The desired order would be Jan, Apr, Jul. To obtain it, it makes sense to ORDER BY date, but then we're loosing the vertical sort, as shown in the next example.

Example 7

select v,to_char(d,'Mon') as m, c  from v_data order by d
 \crosstabview v m c

 v  | Jan | Apr | Jul 
----+-----+-----+-----
 v2 | bar |     | 
 v1 |     | foo | baz
 v0 |     |     | qux

To sort in both directions as desired, we may just the month number as the sort value for the horizontal header, and let the primary order being driven by v

Example 8

select v,to_char(d,'Mon') as m, c, extract(month from d) as mnum  from v_data order by v
 \crosstabview v m c mnum

 v  | Jan | Apr | Jul 
----+-----+-----+-----
 v0 |     |     | qux
 v1 |     | foo | baz
 v2 | bar |     | 

Just like previously, it's also easy to sort horizontally in reverse order:

Example 9

select v,to_char(d,'Mon') as m, c, -1*extract(month from d) as revnum from v_data order by v
 \crosstabview v m c revnum

 v  | Jul | Apr | Jan 
----+-----+-----+-----
 v0 | qux |     | 
 v1 | baz | foo | 
 v2 |     |     | bar

crosstabview with only 2 output columns

Sometimes it makes sense to visualize in a 2D grid what are the relationships between all values in the first column and all values in the second column, when the meaning of a (V,H) tuple is that V and H are related.

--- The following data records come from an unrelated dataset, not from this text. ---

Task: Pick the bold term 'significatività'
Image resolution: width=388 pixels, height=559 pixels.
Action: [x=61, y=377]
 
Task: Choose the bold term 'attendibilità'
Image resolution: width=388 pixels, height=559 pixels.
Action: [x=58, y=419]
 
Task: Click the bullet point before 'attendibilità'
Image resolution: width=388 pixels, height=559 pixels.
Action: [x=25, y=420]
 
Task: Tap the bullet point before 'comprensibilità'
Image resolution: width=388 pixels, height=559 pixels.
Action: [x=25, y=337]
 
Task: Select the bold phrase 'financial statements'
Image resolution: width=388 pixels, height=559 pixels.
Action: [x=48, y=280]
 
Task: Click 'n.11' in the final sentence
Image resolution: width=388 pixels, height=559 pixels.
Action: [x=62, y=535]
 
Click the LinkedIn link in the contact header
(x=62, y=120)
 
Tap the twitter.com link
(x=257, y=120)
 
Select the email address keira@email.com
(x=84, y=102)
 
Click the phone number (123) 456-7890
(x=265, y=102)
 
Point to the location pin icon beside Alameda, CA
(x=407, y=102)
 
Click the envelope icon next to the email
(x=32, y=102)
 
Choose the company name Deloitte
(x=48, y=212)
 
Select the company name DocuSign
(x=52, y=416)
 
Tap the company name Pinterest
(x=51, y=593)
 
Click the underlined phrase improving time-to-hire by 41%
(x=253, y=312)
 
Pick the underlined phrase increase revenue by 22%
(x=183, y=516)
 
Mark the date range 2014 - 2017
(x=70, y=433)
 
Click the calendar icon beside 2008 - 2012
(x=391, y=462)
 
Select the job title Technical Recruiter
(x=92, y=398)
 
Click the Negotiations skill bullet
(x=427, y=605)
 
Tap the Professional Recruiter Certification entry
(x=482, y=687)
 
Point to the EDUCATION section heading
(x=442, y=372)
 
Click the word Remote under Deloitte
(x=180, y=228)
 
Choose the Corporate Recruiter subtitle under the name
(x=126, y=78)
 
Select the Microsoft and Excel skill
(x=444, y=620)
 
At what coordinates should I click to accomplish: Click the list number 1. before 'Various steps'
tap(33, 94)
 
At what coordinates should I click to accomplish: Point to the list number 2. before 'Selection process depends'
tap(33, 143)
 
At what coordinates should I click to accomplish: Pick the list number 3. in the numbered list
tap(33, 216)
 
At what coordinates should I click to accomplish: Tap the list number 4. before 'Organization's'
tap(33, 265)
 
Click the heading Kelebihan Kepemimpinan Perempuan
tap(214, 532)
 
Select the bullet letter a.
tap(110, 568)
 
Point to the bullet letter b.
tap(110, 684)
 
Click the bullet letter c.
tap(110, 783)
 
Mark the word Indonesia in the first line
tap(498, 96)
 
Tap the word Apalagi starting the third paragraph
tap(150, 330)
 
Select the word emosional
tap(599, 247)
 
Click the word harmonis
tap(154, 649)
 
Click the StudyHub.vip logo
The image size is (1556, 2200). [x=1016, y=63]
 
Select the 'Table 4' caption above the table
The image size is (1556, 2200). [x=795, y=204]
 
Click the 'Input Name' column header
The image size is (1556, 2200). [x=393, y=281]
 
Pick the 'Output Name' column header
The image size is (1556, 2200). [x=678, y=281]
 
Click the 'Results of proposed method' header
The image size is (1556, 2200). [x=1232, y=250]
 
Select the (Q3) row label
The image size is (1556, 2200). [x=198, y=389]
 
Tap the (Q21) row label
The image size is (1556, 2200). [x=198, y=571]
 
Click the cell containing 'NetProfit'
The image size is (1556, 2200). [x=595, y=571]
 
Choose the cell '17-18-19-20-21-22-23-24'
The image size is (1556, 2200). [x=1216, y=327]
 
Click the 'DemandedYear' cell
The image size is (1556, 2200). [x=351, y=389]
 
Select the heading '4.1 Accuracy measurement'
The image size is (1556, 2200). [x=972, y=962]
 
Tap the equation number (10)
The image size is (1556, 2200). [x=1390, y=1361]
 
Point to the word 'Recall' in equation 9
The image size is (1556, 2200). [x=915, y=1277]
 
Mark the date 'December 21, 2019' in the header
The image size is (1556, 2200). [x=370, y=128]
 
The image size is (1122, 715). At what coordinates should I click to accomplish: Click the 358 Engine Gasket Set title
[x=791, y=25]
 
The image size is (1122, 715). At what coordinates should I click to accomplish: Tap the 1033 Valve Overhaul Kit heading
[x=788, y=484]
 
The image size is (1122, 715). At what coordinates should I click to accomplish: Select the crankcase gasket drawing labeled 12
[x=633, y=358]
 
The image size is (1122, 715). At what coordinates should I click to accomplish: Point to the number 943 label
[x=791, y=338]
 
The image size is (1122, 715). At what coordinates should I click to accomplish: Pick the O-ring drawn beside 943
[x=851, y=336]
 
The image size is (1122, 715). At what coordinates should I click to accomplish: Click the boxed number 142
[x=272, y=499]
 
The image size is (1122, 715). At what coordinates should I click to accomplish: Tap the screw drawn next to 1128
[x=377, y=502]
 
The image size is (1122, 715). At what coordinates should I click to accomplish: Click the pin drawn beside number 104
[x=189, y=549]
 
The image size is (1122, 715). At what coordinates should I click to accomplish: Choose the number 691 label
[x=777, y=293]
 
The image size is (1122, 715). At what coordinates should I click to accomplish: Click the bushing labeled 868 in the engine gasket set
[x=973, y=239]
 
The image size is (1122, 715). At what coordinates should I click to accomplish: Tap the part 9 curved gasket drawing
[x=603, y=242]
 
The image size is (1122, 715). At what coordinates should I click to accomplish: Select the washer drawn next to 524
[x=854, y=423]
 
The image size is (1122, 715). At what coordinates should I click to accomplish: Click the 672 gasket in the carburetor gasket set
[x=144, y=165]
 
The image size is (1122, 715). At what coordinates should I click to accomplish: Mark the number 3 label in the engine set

In this case, we need to add an 'X' or a similar character (unicode checkmarks can look nicer) as a 3rd column.

For instance, this sample query helps visualizing the user/group memberships in postgres roles.

Example 10

=# SELECT r.rolname as username,r1.rolname as groupname, 'X'
FROM pg_catalog.pg_roles r LEFT JOIN pg_catalog.pg_auth_members m
ON (m.member = r.oid)
LEFT JOIN pg_roles r1 ON (m.roleid=r1.oid)
WHERE r.rolcanlogin
ORDER BY 1;
  username  | groupname | ?column? 
------------+-----------+----------
 FooBar     | mailusers | X
 daniel     | mailusers | X
 drupal     |           | X
 dv         | admin     | X
 dv         | common    | X
 extc       | readonly  | X
 extu       |           | X
 joel       |           | X
 mailreader | readonly  | X
 manitou    | mailusers | X
 manitou    | admin     | X
 postgres   |           | X
 roundcube  |           | X
 u1         | common    | X
 u2         | mailusers | X
 zaz        | mailusers | X
(16 rows)


# \crosstabview
  username  | mailusers |   | admin | common | readonly 
------------+-----------+---+-------+--------+----------
 FooBar     | X         |   |       |        | 
 daniel     | X         |   |       |        | 
 drupal     |           | X |       |        | 
 dv         |           |   | X     | X      | 
 extc       |           |   |       |        | X
 extu       |           | X |       |        | 
 joel       |           | X |       |        | 
 mailreader |           |   |       |        | X
 manitou    | X         |   | X     |        | 
 postgres   |           | X |       |        | 
 roundcube  |           | X |       |        | 
 u1         |           |   |       | X      | 
 u2         | X         |   |       |        | 
 zaz        | X         |   |       |        | 
(14 rows)

An empty column is present in the horizontal header to represent the NULL values for the "group" column, corresponding to users not being member of any group.